Problem:
Below is a listing. Set down exactly the lines from the one containing "Given: Click the" through the one containing "Image resolution: width=880", both ends included, and leave out the rest.

Input for this task:
━━━━━━

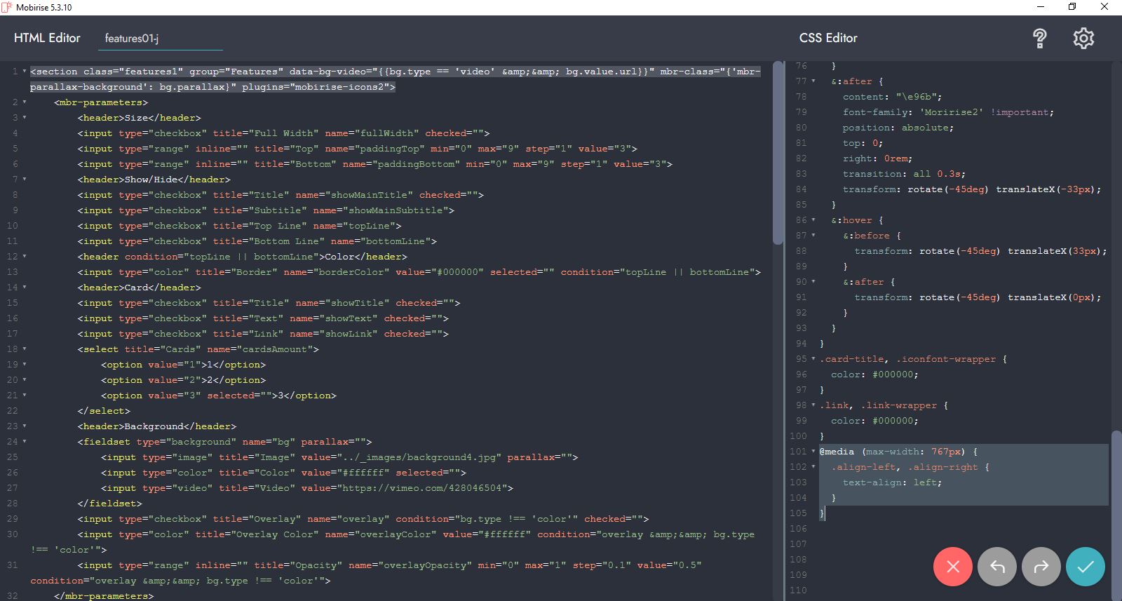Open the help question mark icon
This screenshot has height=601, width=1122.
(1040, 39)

━━━━━━

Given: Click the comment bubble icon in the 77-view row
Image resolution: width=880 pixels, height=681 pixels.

━━━━━━

Solution to the problem:
Given: Click the comment bubble icon in the 77-view row
Image resolution: width=880 pixels, height=681 pixels.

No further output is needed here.